Stored data =
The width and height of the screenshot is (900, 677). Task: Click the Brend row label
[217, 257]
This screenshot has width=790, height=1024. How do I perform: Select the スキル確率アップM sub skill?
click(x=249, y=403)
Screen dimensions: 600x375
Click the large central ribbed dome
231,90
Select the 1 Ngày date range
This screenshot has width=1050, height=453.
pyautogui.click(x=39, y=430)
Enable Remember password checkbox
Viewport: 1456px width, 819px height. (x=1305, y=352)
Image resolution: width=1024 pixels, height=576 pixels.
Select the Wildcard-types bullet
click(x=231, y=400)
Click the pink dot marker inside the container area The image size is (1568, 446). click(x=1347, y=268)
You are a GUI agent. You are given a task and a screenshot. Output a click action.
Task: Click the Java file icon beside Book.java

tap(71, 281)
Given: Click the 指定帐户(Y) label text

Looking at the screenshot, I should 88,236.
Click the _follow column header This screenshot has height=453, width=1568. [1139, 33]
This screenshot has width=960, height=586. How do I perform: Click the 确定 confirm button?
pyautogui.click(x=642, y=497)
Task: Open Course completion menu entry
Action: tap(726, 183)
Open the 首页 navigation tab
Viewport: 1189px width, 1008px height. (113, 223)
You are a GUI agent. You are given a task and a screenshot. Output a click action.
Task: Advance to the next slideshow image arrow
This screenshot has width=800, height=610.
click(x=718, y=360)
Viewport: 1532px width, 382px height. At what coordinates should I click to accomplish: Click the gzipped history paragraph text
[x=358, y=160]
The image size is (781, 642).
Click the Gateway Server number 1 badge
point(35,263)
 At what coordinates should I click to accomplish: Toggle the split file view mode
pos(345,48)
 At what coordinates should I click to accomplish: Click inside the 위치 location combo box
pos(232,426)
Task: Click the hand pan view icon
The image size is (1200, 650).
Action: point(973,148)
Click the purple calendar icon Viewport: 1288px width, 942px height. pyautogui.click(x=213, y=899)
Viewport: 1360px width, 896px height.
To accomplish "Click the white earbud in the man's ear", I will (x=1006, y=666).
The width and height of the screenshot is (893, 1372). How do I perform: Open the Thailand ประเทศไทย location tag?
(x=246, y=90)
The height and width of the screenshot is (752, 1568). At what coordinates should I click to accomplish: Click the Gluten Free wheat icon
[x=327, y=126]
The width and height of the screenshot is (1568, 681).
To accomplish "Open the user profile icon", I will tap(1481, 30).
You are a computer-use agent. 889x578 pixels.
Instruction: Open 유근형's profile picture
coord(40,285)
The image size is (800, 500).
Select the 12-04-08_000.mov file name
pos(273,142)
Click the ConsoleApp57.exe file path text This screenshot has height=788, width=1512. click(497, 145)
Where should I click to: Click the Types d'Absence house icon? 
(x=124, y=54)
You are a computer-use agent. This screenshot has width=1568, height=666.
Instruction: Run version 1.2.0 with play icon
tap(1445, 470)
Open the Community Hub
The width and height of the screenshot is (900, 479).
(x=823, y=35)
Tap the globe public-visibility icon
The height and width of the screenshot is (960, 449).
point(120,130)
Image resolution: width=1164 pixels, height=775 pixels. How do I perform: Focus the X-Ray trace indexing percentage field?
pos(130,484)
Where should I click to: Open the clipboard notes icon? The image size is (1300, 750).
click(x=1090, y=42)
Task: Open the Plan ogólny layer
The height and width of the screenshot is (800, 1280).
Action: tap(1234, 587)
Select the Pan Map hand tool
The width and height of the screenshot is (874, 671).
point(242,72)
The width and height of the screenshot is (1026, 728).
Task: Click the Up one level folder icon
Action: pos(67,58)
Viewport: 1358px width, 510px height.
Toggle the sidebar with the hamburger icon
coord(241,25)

What the exercise asks =
Can you repeat, word for word, every line above from the one containing "Given: Click the 指定帐户(Y) label text" down to the one containing "Click the _follow", including both?

Result =
Given: Click the 指定帐户(Y) label text

Looking at the screenshot, I should 88,236.
Click the _follow column header This screenshot has height=453, width=1568. [1139, 33]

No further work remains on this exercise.